And OMG -- $22 for lunch! I can feed my family of 5 for that here! LOL
Have fun! I'm be making the NYC trip in December while home for the holidays. My son wants to see dinosaur bones!
a) LGBT Community Center on 208 W13th St has an internet cafe
b) Apple stores for checking email
c) free 2 hrs/day wifi on your laptop at all Starbucks
(a local)
Gizzy's Cafe on 8th St. b/w 5th and 6th Ave. and Think Cafe on Mercer b/w 4th and 3rd St. also have free wifi.
Hope you find them next time you are in the area, Gizzy's has delicious vegan cookies!
Oh, and by the way, great blog!
(another local)
On the same block as New School is Joe's with wifi. Te Adore sometimes has it... I recently moved from the NYU-raided East Village to Chinatown, and ALL the second floors of buildings, and many first floors, are internet cafes. (Albeit the kind that mostly caters to teenage boys playing Warcraft.) I recently went into one and looked for blank CDs. After the guy spent 5 minutes looking for scratch-free ones, he gave them to me for free. It certainly feels like the last old school New York neighborhood around.
This is with regard to a previous post about the banking crisis.
I actually like your blog and this is probably atrocious blog manners-but I will trust you to understand an attempt to respectfully communicate.
I am not from the Main Line but I got the joke. More to the point, historianally speaking, I recognized your voice as coming from the Main Line from the first time I ever read your blog.

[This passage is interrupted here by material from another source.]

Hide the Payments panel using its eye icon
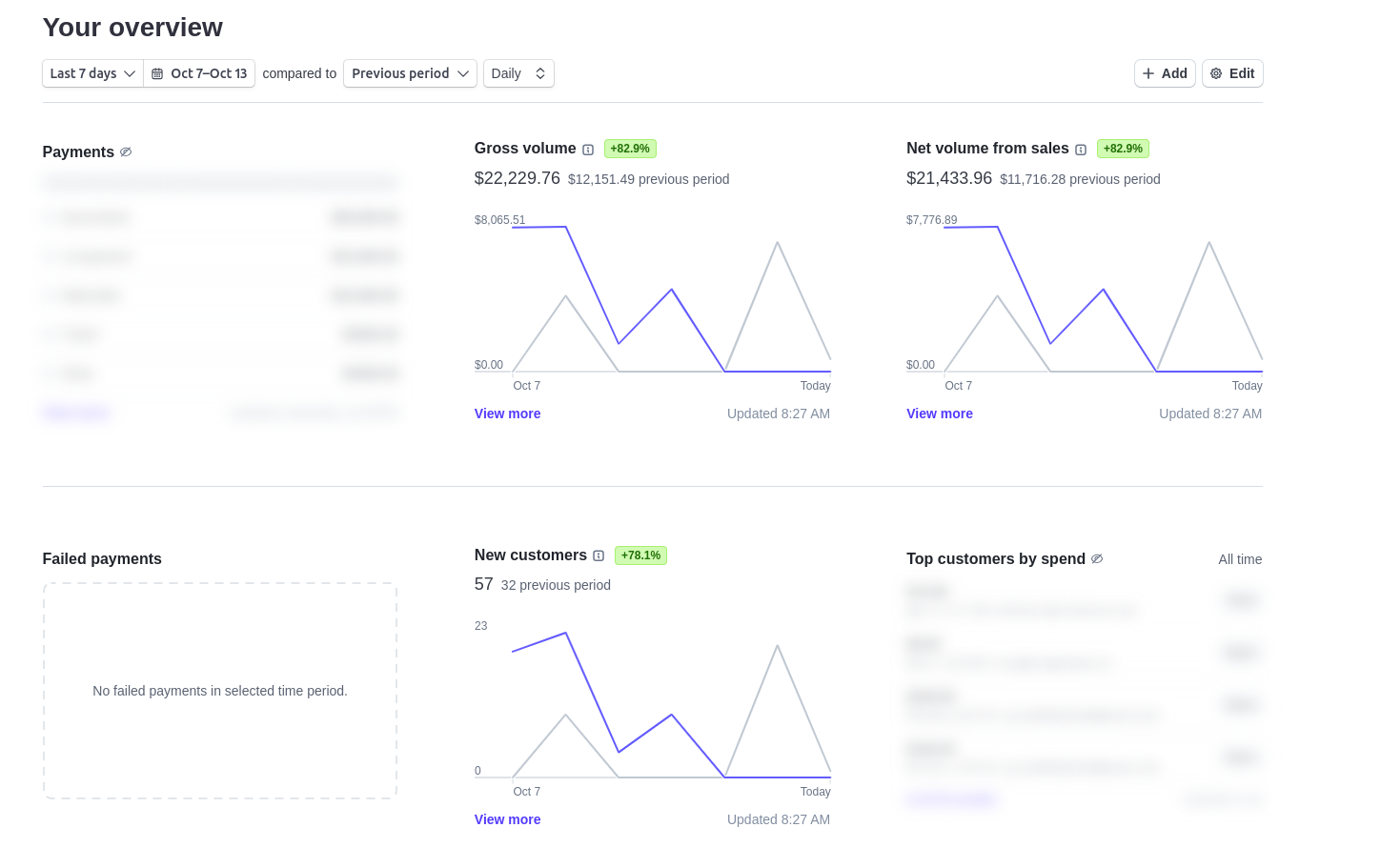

The first thing I remember my mother disliking about me was my tendency to naturally dress like a
girl "from the main line", so deep was her bitterness growing up as she did in South Philadelphia during the depression.Anyway, I like the Main Line element of your voice as I think it adds grace and levity to the radical. Just so you know, South Phillie was always watching.
Tenured Radical,
Internet cafes and interesting, affordable food definitely exist all over place in New York still - they may just be a bit harder to find. Chinatown is packed with a wealth of diverse, cheap and incredibly delicious food options, as are the East Village, the Lower East Side, and even little strips of the West Village. New York can be frustrating, but even after living in cities from Seoul to Paris to DC I can still say it offers more options, in my opinion, than anywhere else in the world.